The Hundred is the cricketing equivalent of the European Super League in these ways. Ignore for now the format – it’s always been the least of the objections anyway – a fixed number of teams able to compete each year with no danger of dropping out is precisely the golden goose for sporting investors. As long as the competition thrives, it’s a one way bet, an almost literal licence to print money. The difference is the serious doubt about the level of interest outside of a pandemic year where the public are desperate for anything to watch, which is why as well as a curse for the ECB’s finances, 2021 is also a golden opportunity to embed a structure that the supporters in general loathe. The IPL and the NFL are models for owners of sports franchises to wish to expand into other areas – irrespective of the latter having various safeguards built in to try to maintain a level playing field. Indeed, the IPL perhaps more so is the perfect template to follow, whereby sport as entertainment in the same way as WWE is the aim and the intention.

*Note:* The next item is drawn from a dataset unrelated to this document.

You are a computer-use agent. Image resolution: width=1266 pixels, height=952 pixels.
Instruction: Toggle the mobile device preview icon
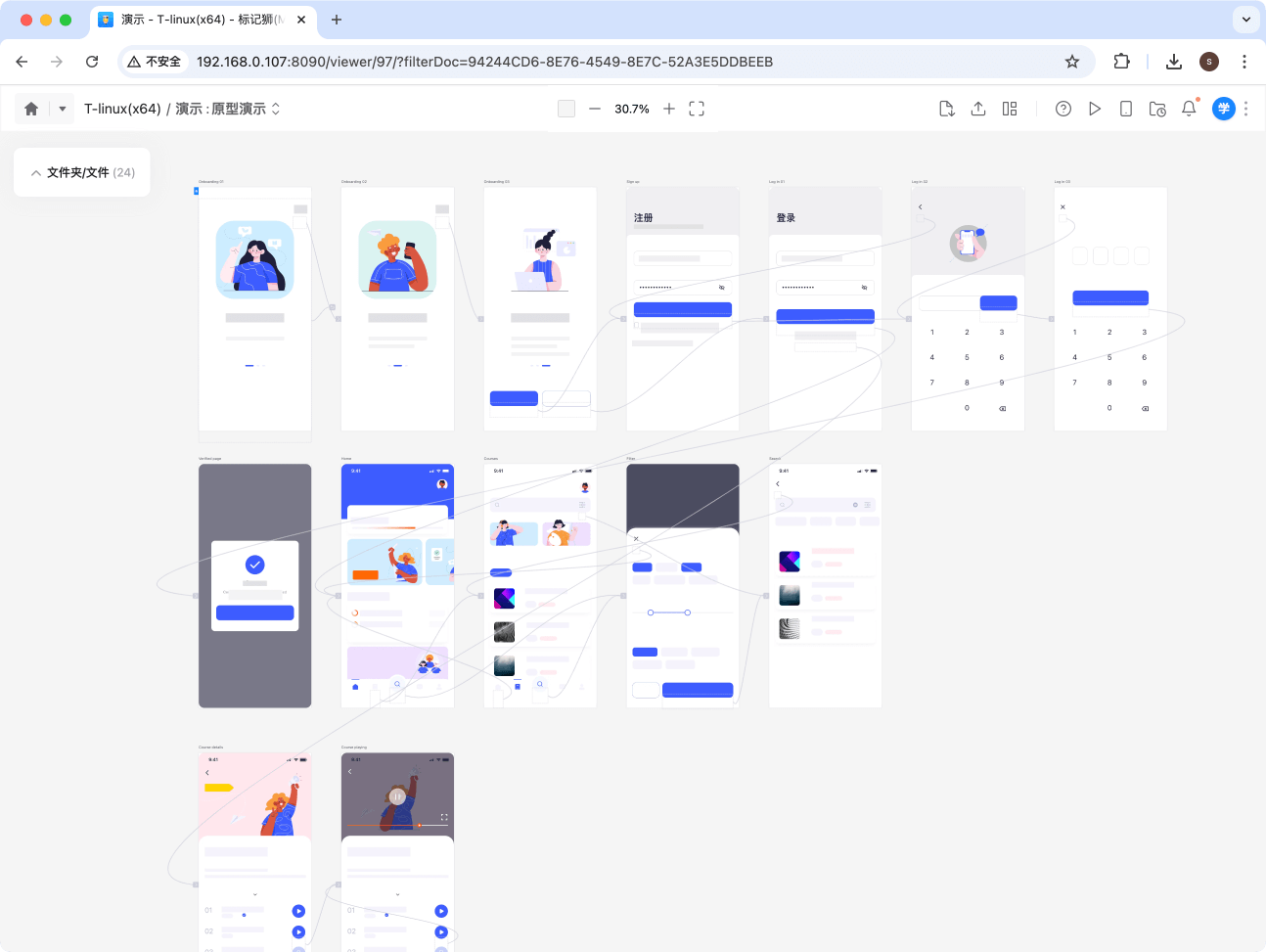[x=1126, y=109]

The European Super League faces a lot of hurdles to overcome – the hostility from football supporters matters far more than the hostility from cricket ones, because packed grounds are more essential to football than to domestic cricket which doesn’t have that tribal following to anything like the same extent. There will be those who suddenly discover it’s not such a bad thing after all when they realise there is scope for personal professional advancement, and that’s not in itself an unreasonable position to adopt because everyone needs to look out for themselves. But it doesn’t mean everyone else has to fall in line, nor that they have to accept the worldview espoused that is nothing other than self-interest on the part of those doing so – indeed all the Super League needs now is people to come out and say this new competition isn’t aimed at traditional supporters. Some of those who advocate exactly this for cricket have been quick to decry it happening in football – don’t think for a second it hasn’t been noticed.